==== Study material
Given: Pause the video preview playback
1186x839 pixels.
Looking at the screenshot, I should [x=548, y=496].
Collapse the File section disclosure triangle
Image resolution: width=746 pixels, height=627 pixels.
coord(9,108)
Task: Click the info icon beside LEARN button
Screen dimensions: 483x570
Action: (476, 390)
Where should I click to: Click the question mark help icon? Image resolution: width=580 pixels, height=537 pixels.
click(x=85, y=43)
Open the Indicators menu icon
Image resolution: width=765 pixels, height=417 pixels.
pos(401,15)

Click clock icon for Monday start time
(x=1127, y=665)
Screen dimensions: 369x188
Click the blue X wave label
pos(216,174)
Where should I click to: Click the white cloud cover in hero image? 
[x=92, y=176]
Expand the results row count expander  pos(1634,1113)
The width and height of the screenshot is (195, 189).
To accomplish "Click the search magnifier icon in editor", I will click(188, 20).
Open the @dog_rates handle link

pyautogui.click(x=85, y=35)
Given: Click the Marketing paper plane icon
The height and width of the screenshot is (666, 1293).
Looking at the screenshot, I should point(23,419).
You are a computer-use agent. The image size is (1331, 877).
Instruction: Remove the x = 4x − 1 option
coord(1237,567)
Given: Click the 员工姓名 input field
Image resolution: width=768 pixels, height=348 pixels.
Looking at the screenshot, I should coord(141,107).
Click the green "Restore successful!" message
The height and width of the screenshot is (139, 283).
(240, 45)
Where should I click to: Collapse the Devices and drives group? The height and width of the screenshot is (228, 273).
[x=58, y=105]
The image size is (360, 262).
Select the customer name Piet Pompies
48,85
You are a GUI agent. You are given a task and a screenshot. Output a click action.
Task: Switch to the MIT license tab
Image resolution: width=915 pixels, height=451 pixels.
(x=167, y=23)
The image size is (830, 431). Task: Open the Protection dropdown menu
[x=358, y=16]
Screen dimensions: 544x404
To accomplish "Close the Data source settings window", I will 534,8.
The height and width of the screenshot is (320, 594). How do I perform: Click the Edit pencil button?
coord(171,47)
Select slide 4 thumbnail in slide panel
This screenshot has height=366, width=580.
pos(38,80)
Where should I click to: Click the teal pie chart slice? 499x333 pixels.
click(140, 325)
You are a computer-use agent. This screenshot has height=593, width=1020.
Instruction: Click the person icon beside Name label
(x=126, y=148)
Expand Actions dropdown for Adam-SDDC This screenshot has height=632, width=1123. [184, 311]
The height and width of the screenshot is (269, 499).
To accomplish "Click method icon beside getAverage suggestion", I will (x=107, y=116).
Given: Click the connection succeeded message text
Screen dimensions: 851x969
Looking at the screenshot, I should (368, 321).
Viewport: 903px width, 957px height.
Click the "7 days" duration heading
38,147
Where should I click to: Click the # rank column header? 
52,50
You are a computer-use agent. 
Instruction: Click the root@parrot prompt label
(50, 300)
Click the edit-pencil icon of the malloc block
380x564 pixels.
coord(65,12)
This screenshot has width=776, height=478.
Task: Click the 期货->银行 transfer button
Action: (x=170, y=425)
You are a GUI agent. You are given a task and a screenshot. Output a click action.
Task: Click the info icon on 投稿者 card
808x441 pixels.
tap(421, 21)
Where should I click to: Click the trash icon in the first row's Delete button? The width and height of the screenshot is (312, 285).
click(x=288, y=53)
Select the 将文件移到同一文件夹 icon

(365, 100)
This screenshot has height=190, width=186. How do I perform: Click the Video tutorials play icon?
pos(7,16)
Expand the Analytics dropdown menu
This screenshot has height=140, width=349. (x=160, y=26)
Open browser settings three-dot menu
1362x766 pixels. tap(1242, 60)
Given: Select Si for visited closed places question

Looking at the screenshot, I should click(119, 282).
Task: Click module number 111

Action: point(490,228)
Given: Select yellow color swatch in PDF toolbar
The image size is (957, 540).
========
What you are asked to do =
Reproduce every line of the material above that has the string "message".

Expected answer =
Click the green "Restore successful!" message
Given: Click the connection succeeded message text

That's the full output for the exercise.